Friday, September 26, 2014

Plum Bun

Plum Bun by Jessie Redmon Fauset
London: Pandora Press, 1985, c1928.
379 p.

I want to get this review posted in time for the end of the Diversiverse reading project. I've been spurred to pick up this book which has been languishing on my shelves for ages by this project, and I thoroughly enjoyed the read. If I mulled over it a bit longer, I might be able to draw out more of the political import and some of the depth of it. However, here are my general thoughts instead!

Written in 1928, it tells us the story of sisters Angela and Virginia (Jinny) Murray, and the differing paths their lives take thanks to their skin colour. Angela, like her mother, is so pale she can "pass" for white, while Jinny and their father are clearly "coloured" (I'll use that term as that is the one used in the book).

After their parents die, Angela decides that her life will be easier if she leaves Philadelphia and the people who know her, to move to New York where she can live as a white woman. Obviously, it wouldn't exactly work to take Jinny along.

It's an absorbing read, following Angela as she changes herself -- both her name (now Angele Mory) and her public identity. She follows her longing to become an artist, and all along the way comes face to face with new ways of living, more bohemian in some ways but also still rife with animosity to anyone with even one miniscule shade of "colour" in their background. Angele discovers that not only is it difficult to be coloured, it is still difficult to be simply a woman. This recognition, and the role it plays in her struggle to become someone, to get what she wants, seems quite modern. It reflects the current focus on intersectionality in the feminist movement -- the idea that race and gender are not divisible units to be dealt with discretely, but that they are inextricably linked.

GIVEN INSTRUCTION 1 =>
Please copy the entries from the line containing "Given: Click the" through the end of the entries, keeping both ends.

[Word and element locating data]
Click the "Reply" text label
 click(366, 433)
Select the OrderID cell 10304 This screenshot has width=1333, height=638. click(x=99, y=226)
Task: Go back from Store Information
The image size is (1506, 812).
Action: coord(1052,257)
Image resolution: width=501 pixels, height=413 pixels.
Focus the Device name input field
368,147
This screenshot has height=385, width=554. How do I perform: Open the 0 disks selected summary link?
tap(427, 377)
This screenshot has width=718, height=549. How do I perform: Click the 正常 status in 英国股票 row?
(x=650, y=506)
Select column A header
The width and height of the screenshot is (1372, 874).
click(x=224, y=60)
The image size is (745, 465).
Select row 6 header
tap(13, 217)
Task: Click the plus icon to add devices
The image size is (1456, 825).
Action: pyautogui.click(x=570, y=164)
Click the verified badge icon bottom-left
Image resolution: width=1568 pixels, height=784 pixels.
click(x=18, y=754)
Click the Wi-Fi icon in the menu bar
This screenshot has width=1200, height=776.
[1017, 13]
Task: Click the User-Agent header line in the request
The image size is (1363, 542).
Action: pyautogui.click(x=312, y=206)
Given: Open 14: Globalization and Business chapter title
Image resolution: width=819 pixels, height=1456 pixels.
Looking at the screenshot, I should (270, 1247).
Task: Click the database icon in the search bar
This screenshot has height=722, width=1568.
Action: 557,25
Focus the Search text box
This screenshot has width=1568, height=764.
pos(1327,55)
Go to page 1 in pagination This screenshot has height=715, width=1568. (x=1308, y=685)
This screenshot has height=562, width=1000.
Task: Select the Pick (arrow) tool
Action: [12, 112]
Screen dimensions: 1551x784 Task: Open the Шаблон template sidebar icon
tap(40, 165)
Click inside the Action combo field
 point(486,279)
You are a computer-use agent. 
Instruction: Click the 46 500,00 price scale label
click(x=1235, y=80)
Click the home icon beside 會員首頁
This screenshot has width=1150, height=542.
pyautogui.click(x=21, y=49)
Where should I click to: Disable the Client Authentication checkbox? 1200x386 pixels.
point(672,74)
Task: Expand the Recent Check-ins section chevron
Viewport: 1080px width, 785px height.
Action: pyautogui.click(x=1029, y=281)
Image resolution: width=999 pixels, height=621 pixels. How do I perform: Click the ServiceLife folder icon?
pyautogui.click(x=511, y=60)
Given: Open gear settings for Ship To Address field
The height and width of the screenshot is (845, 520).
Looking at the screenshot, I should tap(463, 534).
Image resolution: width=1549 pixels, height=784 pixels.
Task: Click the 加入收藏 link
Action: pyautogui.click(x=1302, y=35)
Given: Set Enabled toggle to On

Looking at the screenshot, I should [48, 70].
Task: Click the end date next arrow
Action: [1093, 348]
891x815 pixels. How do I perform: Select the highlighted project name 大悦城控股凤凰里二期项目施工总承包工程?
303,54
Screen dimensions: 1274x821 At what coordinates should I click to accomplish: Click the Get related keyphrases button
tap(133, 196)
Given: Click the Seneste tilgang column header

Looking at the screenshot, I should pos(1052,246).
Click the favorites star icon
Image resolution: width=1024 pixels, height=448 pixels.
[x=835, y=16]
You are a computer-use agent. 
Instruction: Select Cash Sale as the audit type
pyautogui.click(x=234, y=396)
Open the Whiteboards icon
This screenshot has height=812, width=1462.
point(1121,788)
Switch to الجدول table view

GIVEN INSTRUCTION 2 =>
In the book review, what name does Angela take after she changes herself?

WRITTEN RESPONSE 1 =>
Given: Click the Seneste tilgang column header

Looking at the screenshot, I should pos(1052,246).
Click the favorites star icon
Image resolution: width=1024 pixels, height=448 pixels.
[x=835, y=16]
You are a computer-use agent. 
Instruction: Select Cash Sale as the audit type
pyautogui.click(x=234, y=396)
Open the Whiteboards icon
This screenshot has height=812, width=1462.
point(1121,788)
Switch to الجدول table view

WRITTEN RESPONSE 2 =>
Angele Mory